In its State Department Country Reports on Human Rights, the administration cut reporting on women’s rights and issues outside the country by almost a third, according to an Oxfam America analysis. LGBTI rights and issues reporting plummeted 21%.
The critical area of immigration asylum decisions is another hotbed of disregard and ineptitude in which Immigration Court data goes missing, month after month, according to the Transactional Records Access Clearinghouse of Syracuse University.
An April 2020 release of data was missing 68,282 relief applications that had been present at the end of March 2020. That represents tens of thousands of immigrants applying for asylum who have now been legally and informationally disappeared.
“We request that you take immediate action to prevent any possible further loss of data,” the organization wrote James McHenry, the director of the Executive Office for Immigration Review. “TRAC is greatly concerned that failure to do so could irreparably harm the integrity of the Immigration Court’s data.”
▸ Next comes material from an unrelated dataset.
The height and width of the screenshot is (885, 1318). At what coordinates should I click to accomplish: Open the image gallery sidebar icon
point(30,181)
This is only part of redefining reality into meaninglessness. When there’s less information available from our government, informed public debate becomes narrower and shallower until fact and truth evaporate.
When the press points out any of this, Trump shouts “fake news.”
Coronavirus Careening
The latest and perhaps most important example of out-of-control spinning is the administration’s response to the coronavirus. The story has been one of continuous downplaying of the serious nature of the pandemic and robust rewriting of what the government has done.
This includes:
- Promotion of dangerous medical treatments
- Lies about how long it may take to develop a vaccine—years, if ever, not weeks or months
- Blaming state governments for the complete national failure to have enough protective equipment and ventilators. It was the Trump administration that presided over inadequate national stockpiles and forced states to bid against each other and the federal government
- Removal of warnings about how religious choirs can further spread the virus
The Centers for Disease Control provided a particularly outrageous example by combining and confusing results from very different types of coronavirus tests. The impact is an ongoing inaccurate picture of the pandemic—and a blunder that should have been unthinkable to anyone versed in science and public health.
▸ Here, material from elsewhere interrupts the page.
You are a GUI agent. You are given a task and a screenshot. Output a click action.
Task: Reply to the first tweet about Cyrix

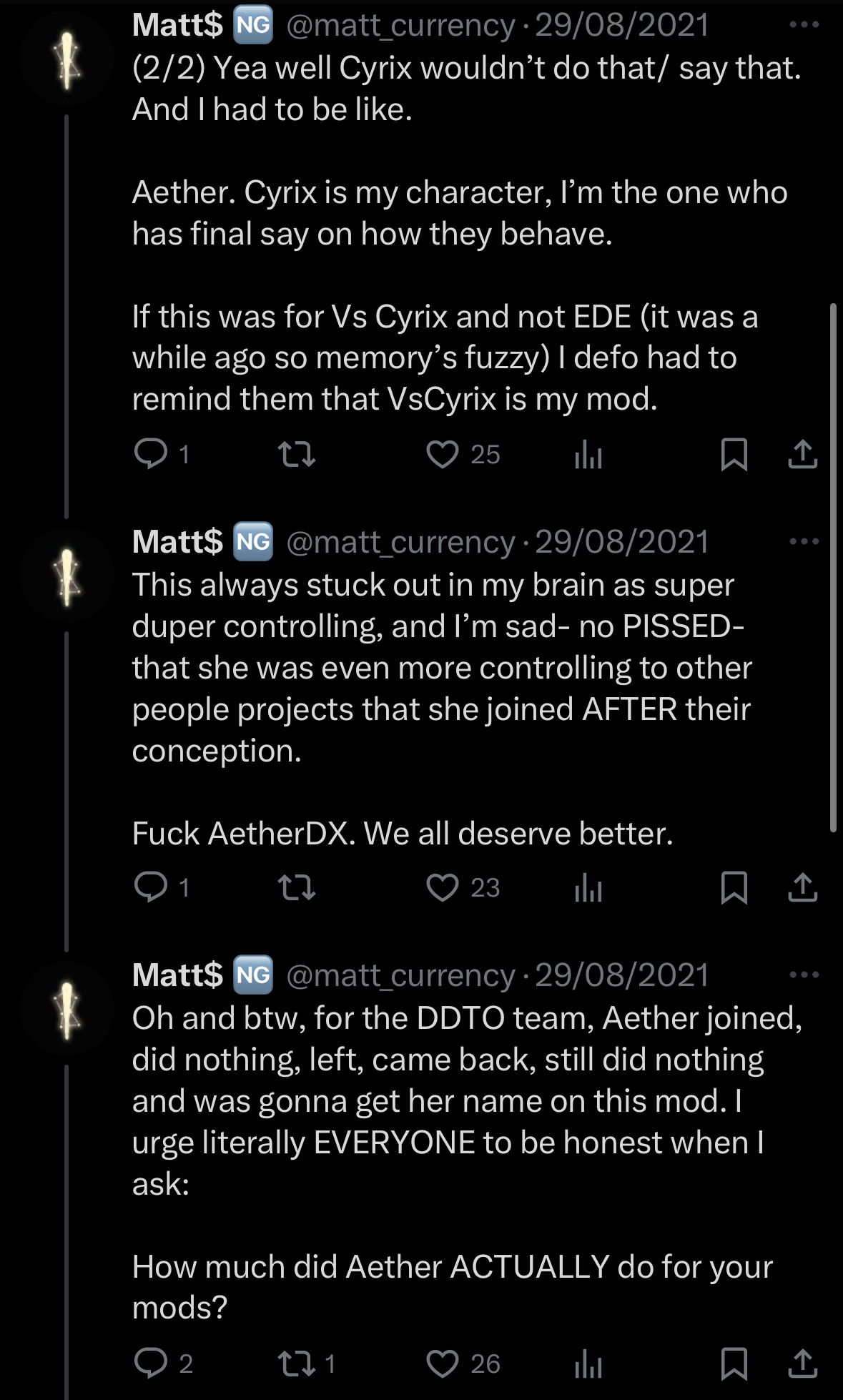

As the November election approaches—and the importance of a gutted economy becomes clearer—the White House won’t release traditional formal economic projections this summer. Officials blame volatility, which certainly makes accurate projections much more difficult to achieve.
But this seems to be a first since at least the 1970s. That includes such periods as the banking crisis in the 1980s, the dot.com implosion, and the Great Recession. All times with significant volatility.
“It gets them off the hook for having to say what the economic outlook looks like,” Douglas Holtz-Eakin, former Congressional Budget Office director, told The Washington Post.
And then, the Office of Financial Research—an independent research bureau within the Treasury that is supposed to promote financial stability “by delivering high-quality financial data, standards, and analysis”—hasn’t published anything in months, according to Center for American Progress senior policy analyst Gregg Gelzinis.
These projections and analyses are critical to state and local governments, federal agencies and businesses across the country.
And that’s just what people have noticed. Given the rate at which the administration is firing inspectors general, there is likely far more that will go unseen.
But then, for this administration, reality isn’t all it’s cracked up to be anyway.